Elsevier

European Journal of Mechanics - A/Solids

Volume 91, January–February 2022, 104352
European Journal of Mechanics - A/Solids

Topology optimization of MEMS resonators with target eigenfrequencies and modes

https://doi.org/10.1016/j.euromechsol.2021.104352Get rights and content

Highlights

  • An efficient topology optimization approach for MEMS resonators is proposed.

  • Focus is given to industrially relevant layouts with suspended proof masses.

  • The first structural eigenmodes are controlled considering different target eigenfrequencies.

  • Numerical efficiency is obtained through the use of reduced order models.

  • The method is demonstrated for single mass and tuning fork MEMS gyroscopes.

Abstract

In this paper we present a density based topology optimization approach to the synthesis of industrially relevant MEMS resonators. The methodology addresses general resonators employing suspended proof masses or plates, where the first structural vibration modes are typically of interest and have to match specific target eigenfrequencies. As a significant practical example we consider MEMS gyroscope applications, where target drive and sense eigenfrequencies are prescribed, as well as an adequate distance of spurious modes from the operational frequency range. The 3D dynamics of the structure are analysed through Mindlin shell finite elements and a numerically efficient design procedure is obtained through the use of model order reduction techniques based on the combination of multi-point constraints, static approximations and static reduction. Manufacturability of the optimized designs is ensured by imposing a minimum length scale to the geometric features defining the layout. Using deterministic, gradient-based mathematical programming, the method is applied to the design of both single mass and tuning fork MEMS resonators. It is demonstrated that the proposed methodology is capable of meeting the target frequencies and corresponding modes fulfilling common industrial requirements.

Introduction

Micro Electro Mechanical Systems (MEMS) are one of the most disruptive technologies of the 21st century. To a large extent, they form the basis for the forthcoming Internet-of-Things (IoT) revolution, that will increase the interaction between electronic devices and between devices and real world, facilitating smart living for humans and machine-to-machine communication (M2M). In this framework, MEMS are used as ultra-compact and high performance sensors and actuators in different domains, including consumer electronics, automotive safety, autonomous driving, avionics, smart transportation systems, energy grids, and healthcare facilities.

MEMS resonators are small electromechanical structures that vibrate at high frequencies. They are key components that are extensively employed in many of the aforementioned applications, such as frequency selection (e.g. MEMS radio-frequency (RF) and intermediate-frequency (IF) filters, Nguyen et al., 1998, Colombo et al., 2018, Kochhar et al., 2020), timing (i.e. MEMS oscillators, Partridge et al., 2013, Mussi et al., 2018, Mussi et al., 2019), inertial detection (i.e. MEMS accelerometers and gyroscopes, Acar and Shkel, 2009, Kempe, 2011, Larkin et al., 2021), optical signals manipulation (e.g. scanning micromirrors, Frangi et al., 2017, Brunner et al., 2021), energy harvesting (Challa et al., 2008, Iannacci et al., 2015), and mass/chemical sensing purposes (Lu et al., 2013, Schwartz et al., 2020, Fort et al., 2021).

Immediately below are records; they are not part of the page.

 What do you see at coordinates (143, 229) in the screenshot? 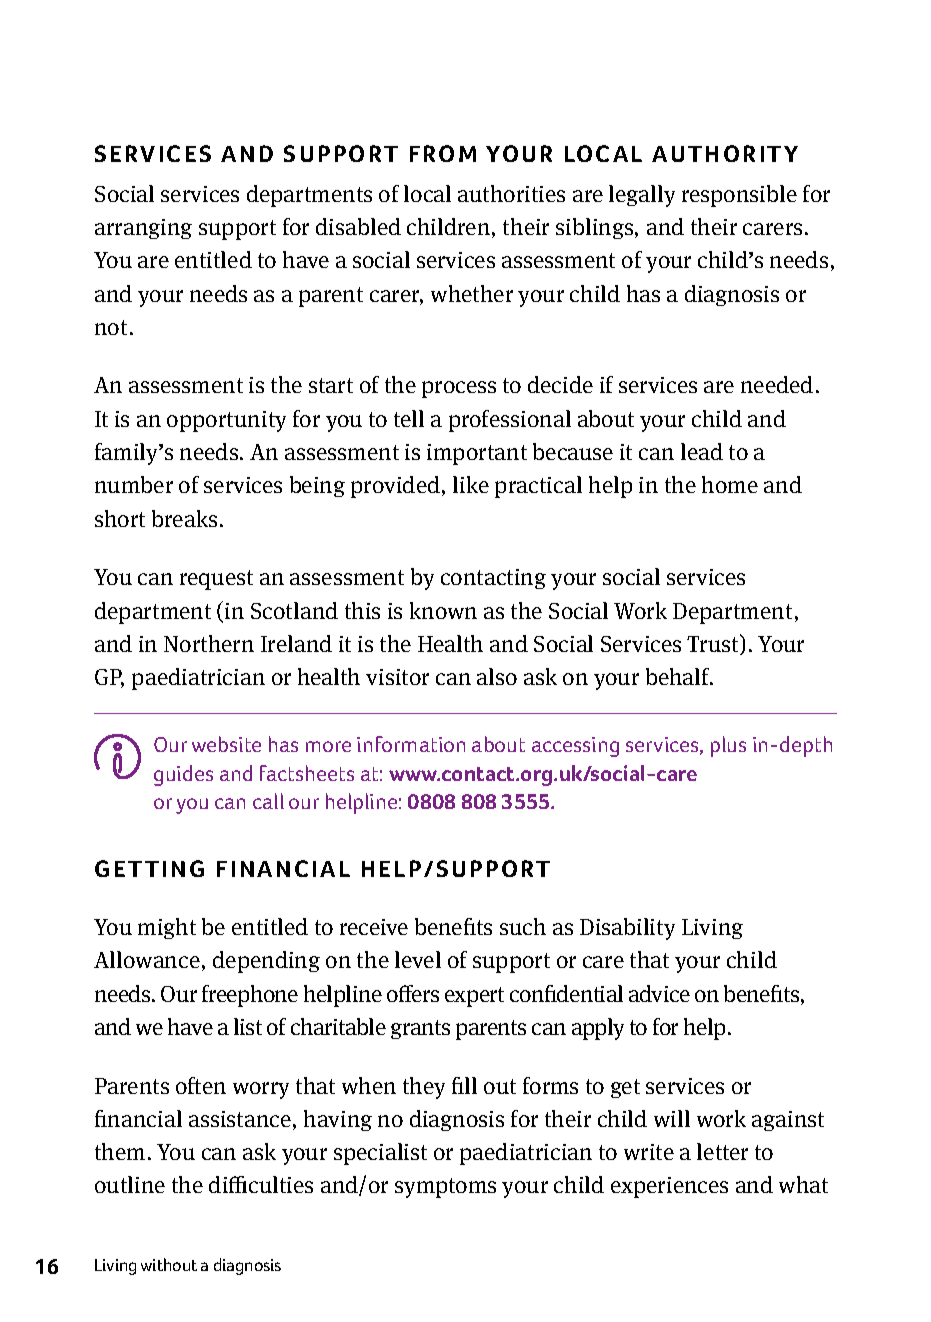
I see `arranging` at bounding box center [143, 229].
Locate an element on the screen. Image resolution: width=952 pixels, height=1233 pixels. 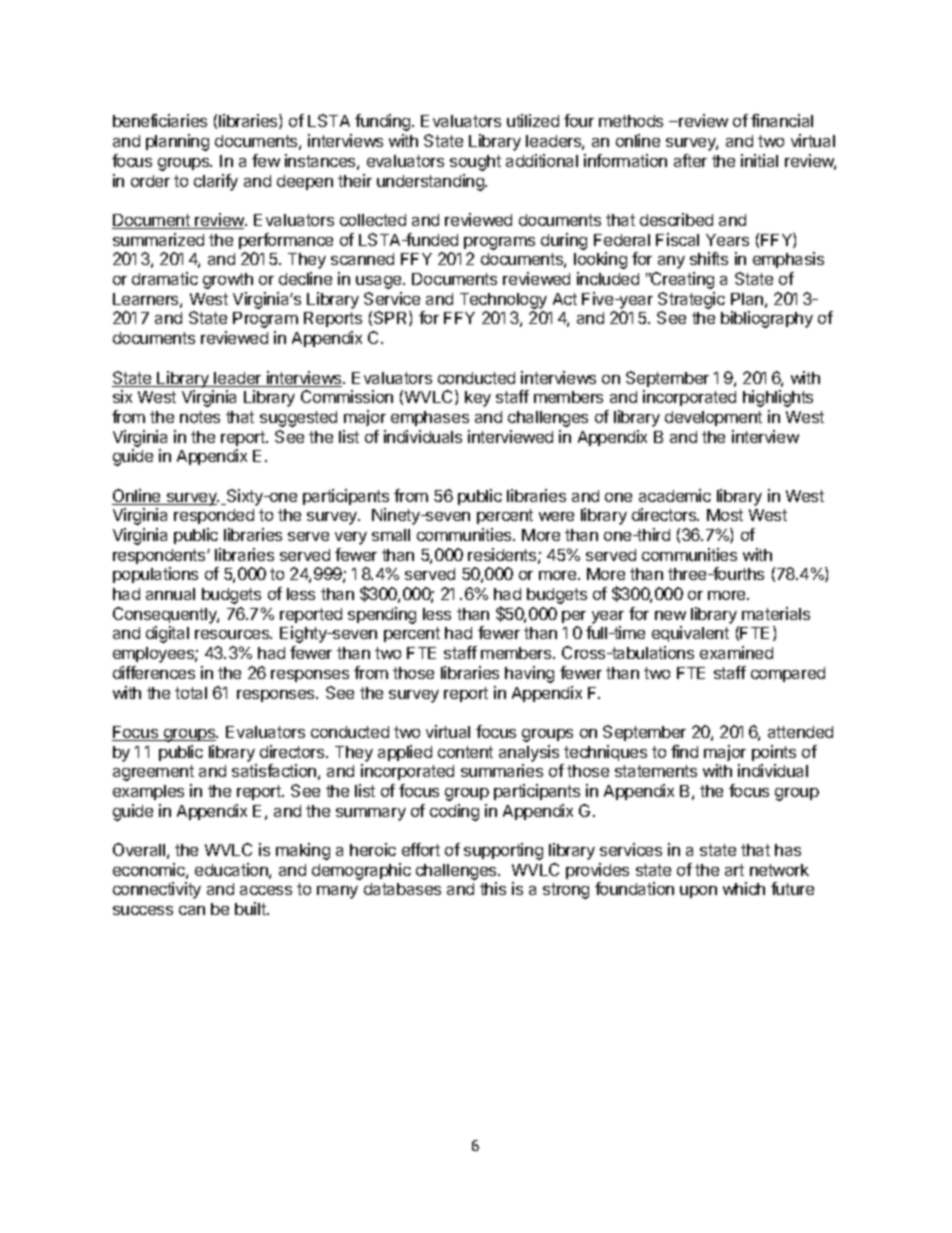
this is located at coordinates (493, 888).
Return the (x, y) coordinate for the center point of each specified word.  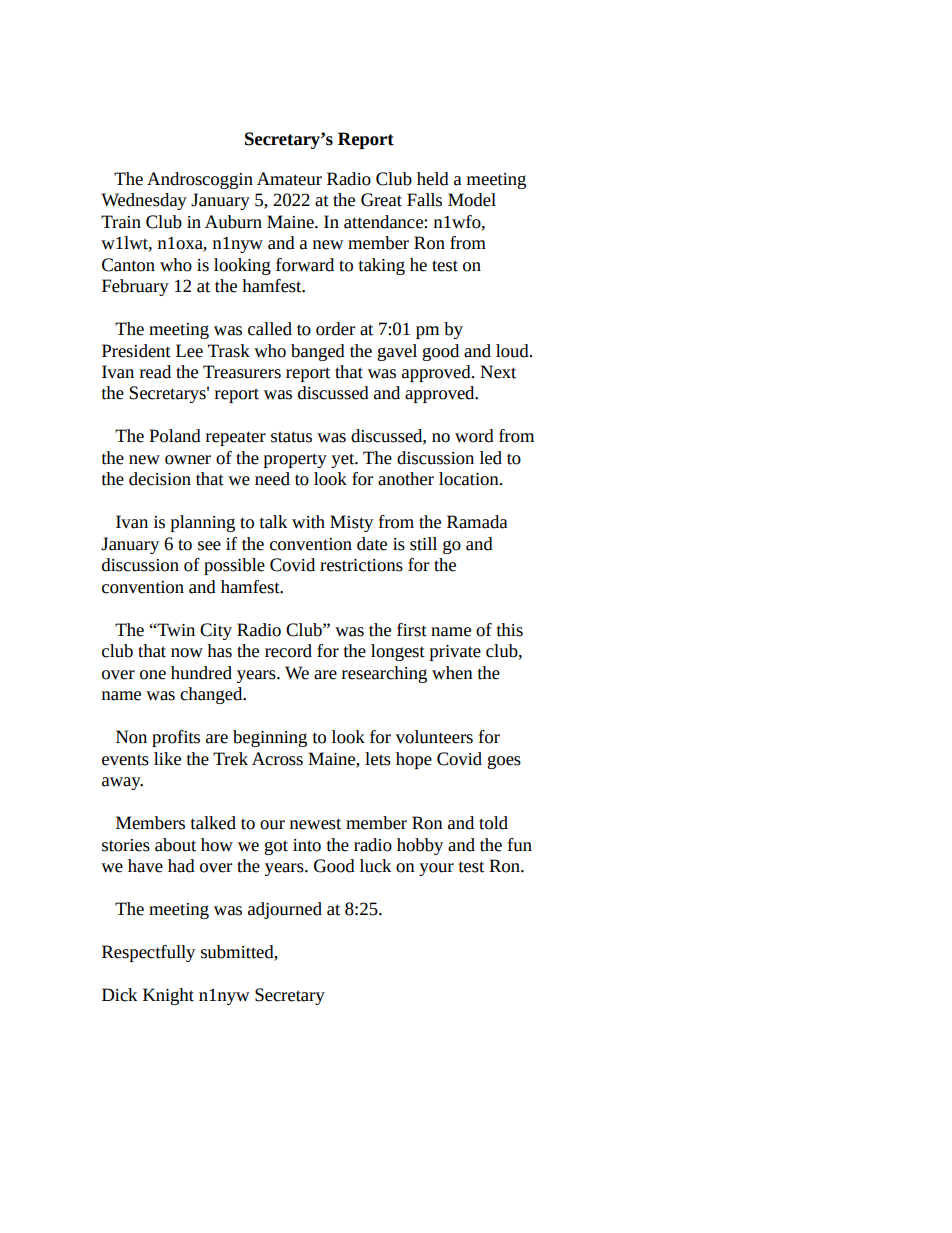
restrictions (361, 565)
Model (472, 200)
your (436, 869)
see (209, 546)
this (510, 630)
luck (375, 866)
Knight (168, 996)
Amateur (289, 179)
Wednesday (144, 201)
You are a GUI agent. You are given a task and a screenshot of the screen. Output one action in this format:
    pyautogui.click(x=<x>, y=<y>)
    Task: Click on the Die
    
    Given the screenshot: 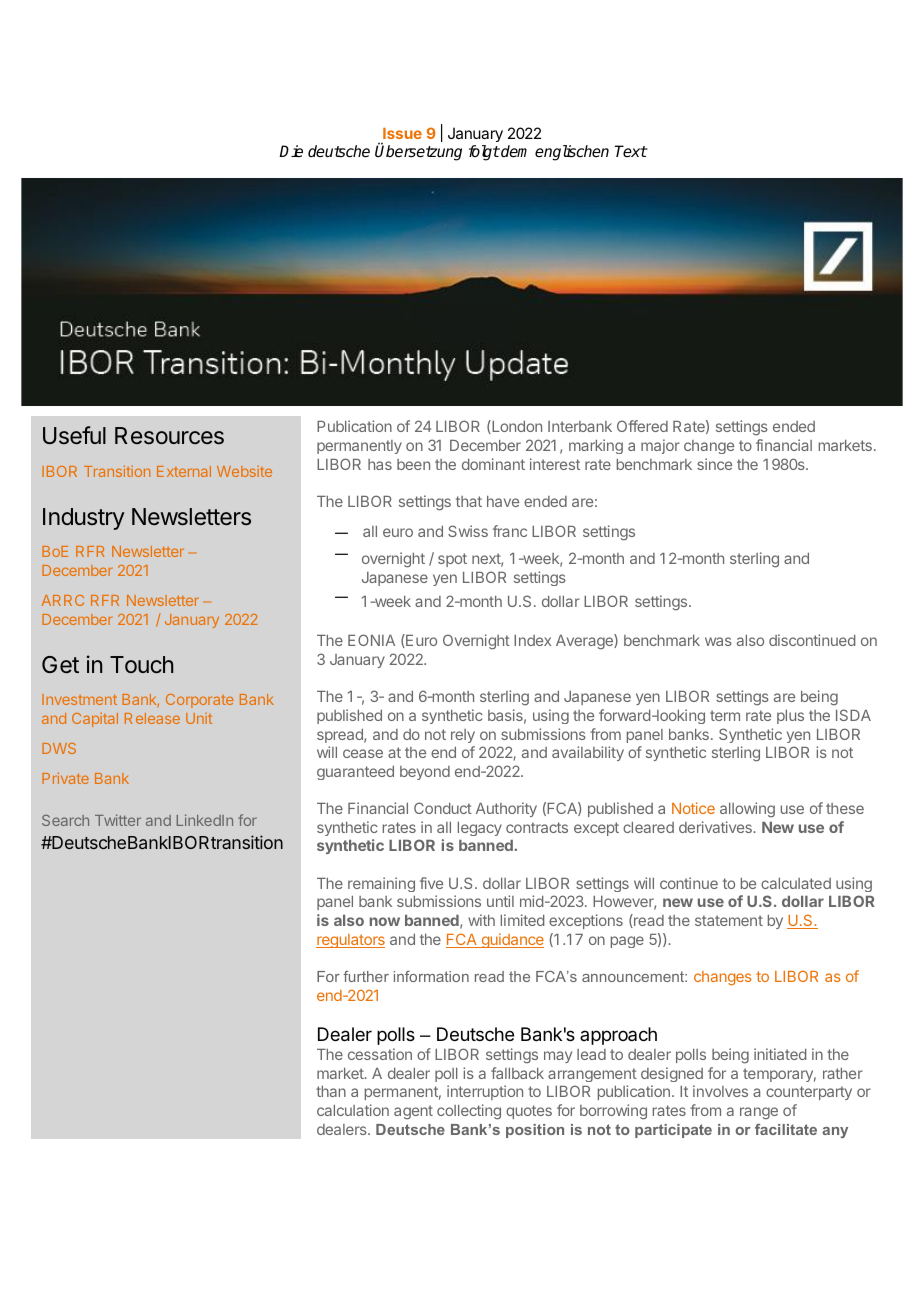 What is the action you would take?
    pyautogui.click(x=291, y=151)
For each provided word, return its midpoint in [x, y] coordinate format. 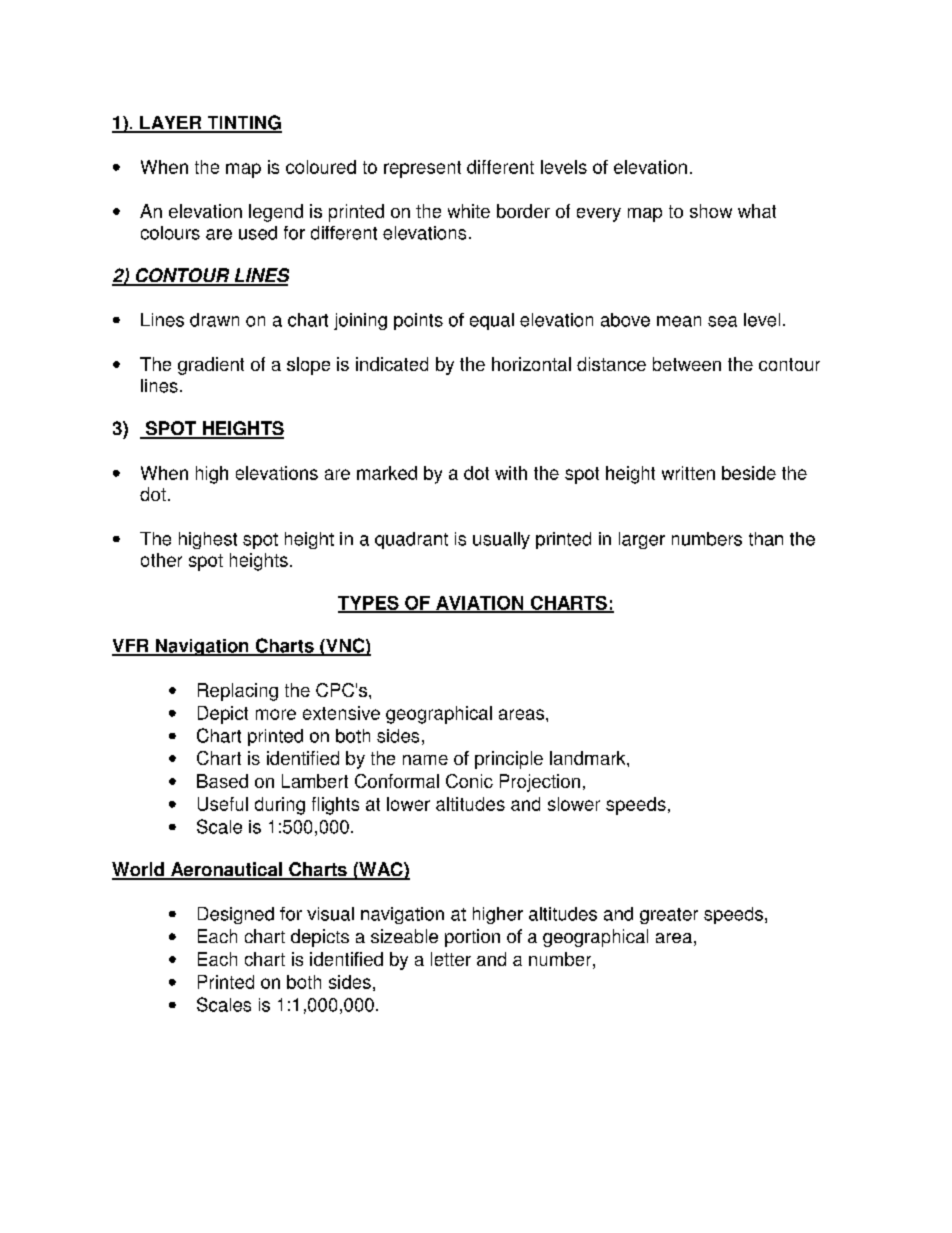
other [161, 560]
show [711, 211]
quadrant [411, 540]
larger [642, 540]
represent [422, 169]
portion [472, 938]
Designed [236, 915]
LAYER [171, 124]
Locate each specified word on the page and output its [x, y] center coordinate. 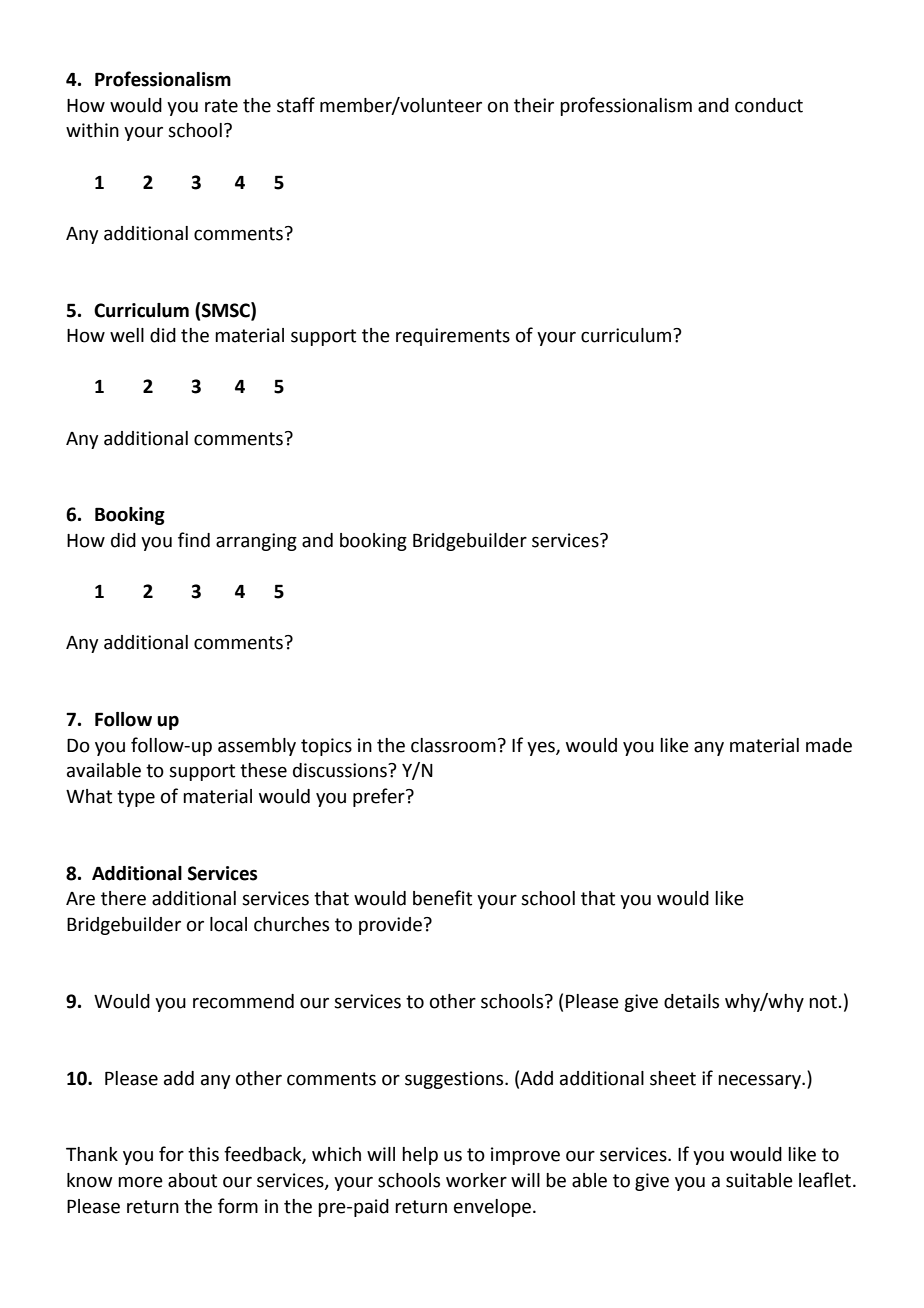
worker [476, 1180]
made [829, 745]
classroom [453, 745]
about [192, 1180]
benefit [442, 898]
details [691, 1001]
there [123, 898]
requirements [453, 337]
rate [221, 106]
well [127, 335]
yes [542, 748]
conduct [769, 105]
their [534, 105]
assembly [257, 747]
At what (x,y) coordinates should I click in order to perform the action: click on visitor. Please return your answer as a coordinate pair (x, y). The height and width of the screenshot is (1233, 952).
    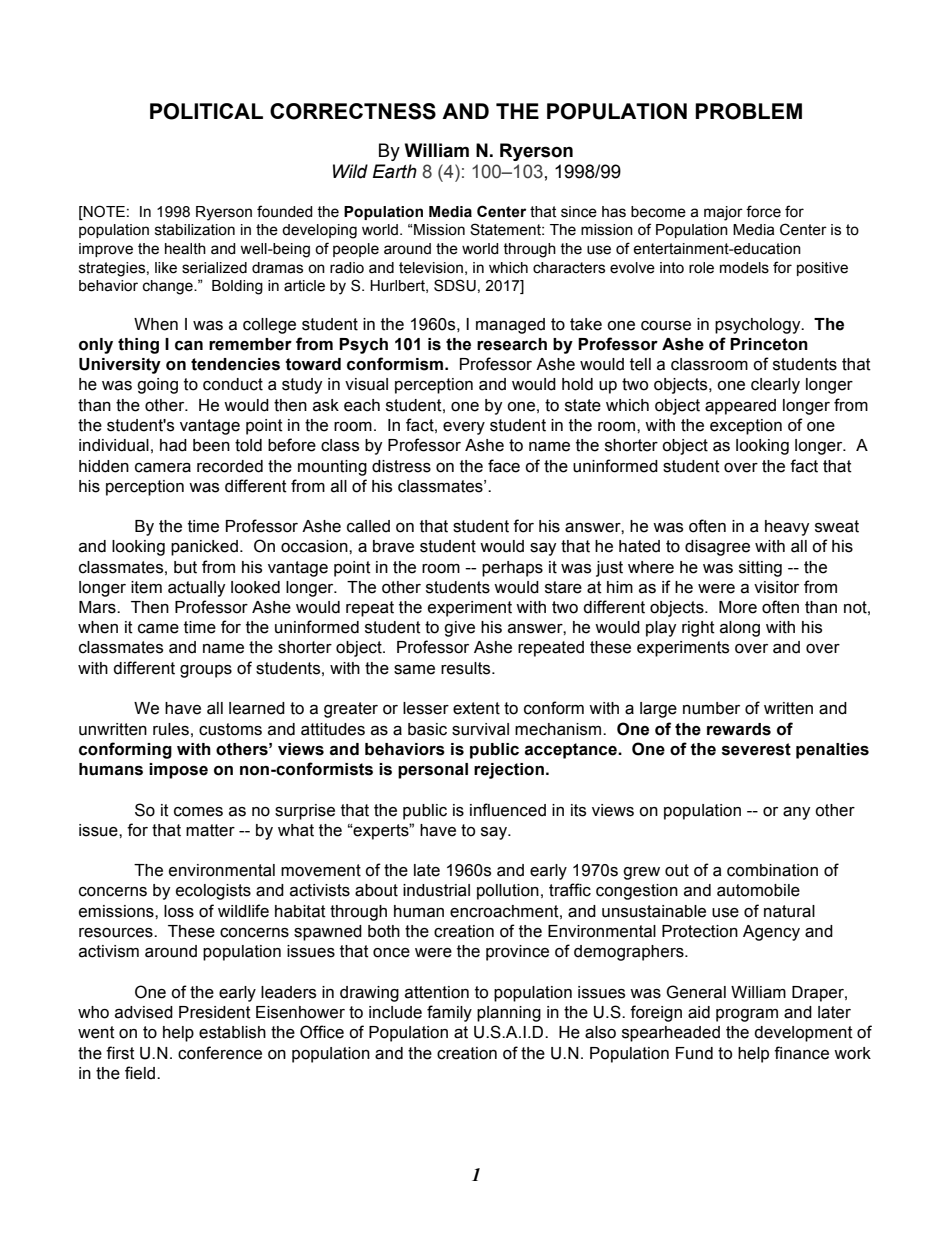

MEMS resonators are manufactured as extruded planar geometries with a given thickness, usually relying on silicon etching processes (Laerme et al., 1999): the structure has therefore an essentially 2D layout, but in general it exhibits relevant 3D dynamics. In typical applications, the micromechanical structure is forced into vibrations by converting an input electrical signal into a force which is used to excite the device. Vibrations of the structure are then picked up and often converted back into an electrical signal through various capacitive, piezoelectric, thermal or piezoresistive transduction techniques.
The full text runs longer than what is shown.